The New York Times has the story:
Rock's conquest of the West End here, and of Broadway, has arrived largely in the form of unchallenging oldies: familiar songs that mimic the recorded hits and are attached to revue vignettes or a cobbled-together storyline. Queen, Abba and Billy Joel are among those whose songs have found that kind of afterlife, and a John Lennon musical on Broadway is now in previews.
The Smiths - a band from Manchester, England, whose singer and lyricist, Morrissey, taught a generation-wide cult how to mope with melodramatic self-consciousness - are getting an entirely different treatment in "Some Girls Are Bigger Than Others," a music-theater piece based on Smiths songs; the band lasted from 1982 to 1987.
..."Some Girls" seeks the spirit of the Smiths' songs by transforming them. The arrangements are not for rock band, but for string quartet with electronics. Morrissey's heartsick legato croon is reassigned to four women and two men, who deliver anything from keening, primal unaccompanied wails to swing-era harmonies. The Smiths' lyrics were proudly defenseless and unguarded: "I know I'm unlovable/ You don't have to tell me." Yet the staging doesn't wrap them in obvious scenarios. The show is an allusive, surreal, ever-mutating fantasia on love and sex, family and control, violence and death.

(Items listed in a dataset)
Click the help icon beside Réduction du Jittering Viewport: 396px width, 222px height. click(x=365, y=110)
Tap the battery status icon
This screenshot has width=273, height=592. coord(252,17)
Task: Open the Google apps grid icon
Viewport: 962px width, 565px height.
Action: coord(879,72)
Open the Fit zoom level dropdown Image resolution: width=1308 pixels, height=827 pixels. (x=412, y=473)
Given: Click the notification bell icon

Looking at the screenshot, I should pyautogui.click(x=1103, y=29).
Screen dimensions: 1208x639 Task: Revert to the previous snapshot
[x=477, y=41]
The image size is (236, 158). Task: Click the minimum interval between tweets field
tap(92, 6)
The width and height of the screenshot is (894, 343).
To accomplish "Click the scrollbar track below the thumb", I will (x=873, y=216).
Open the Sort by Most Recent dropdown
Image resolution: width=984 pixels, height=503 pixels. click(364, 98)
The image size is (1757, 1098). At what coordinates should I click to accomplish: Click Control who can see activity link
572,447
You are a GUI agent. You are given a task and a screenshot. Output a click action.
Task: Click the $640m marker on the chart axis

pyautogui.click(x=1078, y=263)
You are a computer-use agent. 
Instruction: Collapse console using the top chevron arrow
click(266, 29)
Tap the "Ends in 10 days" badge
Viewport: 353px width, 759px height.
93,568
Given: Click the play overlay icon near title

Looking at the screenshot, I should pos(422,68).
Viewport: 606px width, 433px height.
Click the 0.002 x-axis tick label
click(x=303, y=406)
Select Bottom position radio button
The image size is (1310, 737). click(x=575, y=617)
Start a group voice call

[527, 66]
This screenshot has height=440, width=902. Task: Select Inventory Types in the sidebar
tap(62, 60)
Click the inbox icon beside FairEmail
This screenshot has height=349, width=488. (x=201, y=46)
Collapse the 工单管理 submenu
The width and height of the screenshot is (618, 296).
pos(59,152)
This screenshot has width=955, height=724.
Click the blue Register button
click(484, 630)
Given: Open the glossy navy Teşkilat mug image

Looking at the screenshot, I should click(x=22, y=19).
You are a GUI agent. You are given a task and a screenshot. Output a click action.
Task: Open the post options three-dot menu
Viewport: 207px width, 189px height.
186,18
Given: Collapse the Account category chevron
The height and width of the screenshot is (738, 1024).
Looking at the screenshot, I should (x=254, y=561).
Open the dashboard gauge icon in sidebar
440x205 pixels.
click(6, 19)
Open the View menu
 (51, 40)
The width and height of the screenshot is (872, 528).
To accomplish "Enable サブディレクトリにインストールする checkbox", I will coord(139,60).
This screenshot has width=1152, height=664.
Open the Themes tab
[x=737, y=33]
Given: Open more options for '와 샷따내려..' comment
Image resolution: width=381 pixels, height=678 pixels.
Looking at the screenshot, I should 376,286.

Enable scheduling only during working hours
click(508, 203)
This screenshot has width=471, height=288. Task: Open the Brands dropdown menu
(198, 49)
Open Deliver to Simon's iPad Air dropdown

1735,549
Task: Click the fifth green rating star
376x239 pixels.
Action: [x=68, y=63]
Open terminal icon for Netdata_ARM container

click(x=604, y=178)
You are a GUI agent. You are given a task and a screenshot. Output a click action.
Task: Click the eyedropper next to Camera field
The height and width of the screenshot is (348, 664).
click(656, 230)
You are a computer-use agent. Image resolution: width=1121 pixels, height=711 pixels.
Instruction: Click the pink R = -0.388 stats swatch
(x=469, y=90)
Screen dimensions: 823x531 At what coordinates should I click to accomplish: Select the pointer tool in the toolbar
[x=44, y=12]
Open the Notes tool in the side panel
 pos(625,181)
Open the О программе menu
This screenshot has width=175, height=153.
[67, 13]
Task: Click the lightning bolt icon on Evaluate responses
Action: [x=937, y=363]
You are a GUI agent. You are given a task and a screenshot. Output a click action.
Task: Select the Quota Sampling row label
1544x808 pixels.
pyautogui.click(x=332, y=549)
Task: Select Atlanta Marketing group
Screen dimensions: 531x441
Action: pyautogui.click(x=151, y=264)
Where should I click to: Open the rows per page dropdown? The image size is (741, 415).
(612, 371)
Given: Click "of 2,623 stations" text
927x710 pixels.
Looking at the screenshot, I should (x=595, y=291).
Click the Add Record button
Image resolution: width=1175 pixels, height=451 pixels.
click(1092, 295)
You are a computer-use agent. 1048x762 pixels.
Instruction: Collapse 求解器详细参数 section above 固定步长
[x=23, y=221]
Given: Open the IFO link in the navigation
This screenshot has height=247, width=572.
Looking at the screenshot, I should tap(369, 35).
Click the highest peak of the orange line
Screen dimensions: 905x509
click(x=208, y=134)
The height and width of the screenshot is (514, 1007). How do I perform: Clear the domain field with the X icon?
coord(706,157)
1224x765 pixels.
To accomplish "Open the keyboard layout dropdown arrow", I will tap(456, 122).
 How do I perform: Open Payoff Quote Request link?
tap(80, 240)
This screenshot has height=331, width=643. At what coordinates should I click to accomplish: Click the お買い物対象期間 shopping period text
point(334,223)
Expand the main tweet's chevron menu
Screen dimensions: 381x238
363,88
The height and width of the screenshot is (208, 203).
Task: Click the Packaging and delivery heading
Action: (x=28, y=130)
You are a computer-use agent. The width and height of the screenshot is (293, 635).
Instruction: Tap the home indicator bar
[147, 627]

*Problems and tasks*
[A] Which themes does the passage on the Smiths musical say the show explores?
[B] Can you reproduce the stretch of the passage on the Smiths musical from "The New York" through "now in previews.", word for word?

*Solutions for each task*
[A] Love, sex, family, control, violence, death

[B]
The New York Times has the story:
Rock's conquest of the West End here, and of Broadway, has arrived largely in the form of unchallenging oldies: familiar songs that mimic the recorded hits and are attached to revue vignettes or a cobbled-together storyline. Queen, Abba and Billy Joel are among those whose songs have found that kind of afterlife, and a John Lennon musical on Broadway is now in previews.